Records provided:
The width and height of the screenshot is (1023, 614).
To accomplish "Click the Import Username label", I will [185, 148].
--
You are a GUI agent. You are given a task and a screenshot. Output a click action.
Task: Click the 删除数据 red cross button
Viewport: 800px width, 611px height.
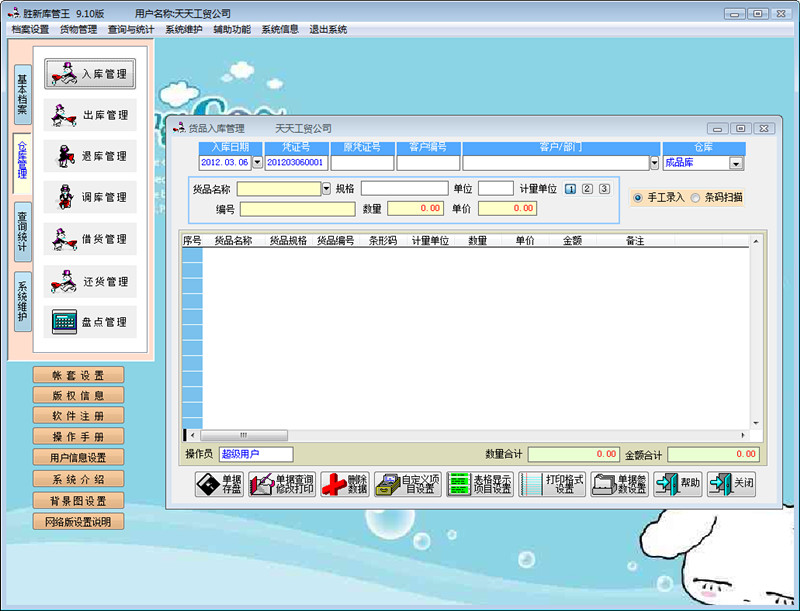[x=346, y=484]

Exercise objective:
Only lines that contain "screenshot" are needed, so copy each of them from the data.

Exercise solution:
The width and height of the screenshot is (1023, 614).
You are a GUI agent. You are given a task and a screenshot. Output a click action.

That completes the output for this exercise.